::: Recorded information

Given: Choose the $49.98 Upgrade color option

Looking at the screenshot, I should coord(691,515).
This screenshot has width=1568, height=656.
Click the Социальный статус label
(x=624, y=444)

::::::

• _Task brief_
All entries must be repeated verbatim.

• _Output below_
Given: Choose the $49.98 Upgrade color option

Looking at the screenshot, I should coord(691,515).
This screenshot has width=1568, height=656.
Click the Социальный статус label
(x=624, y=444)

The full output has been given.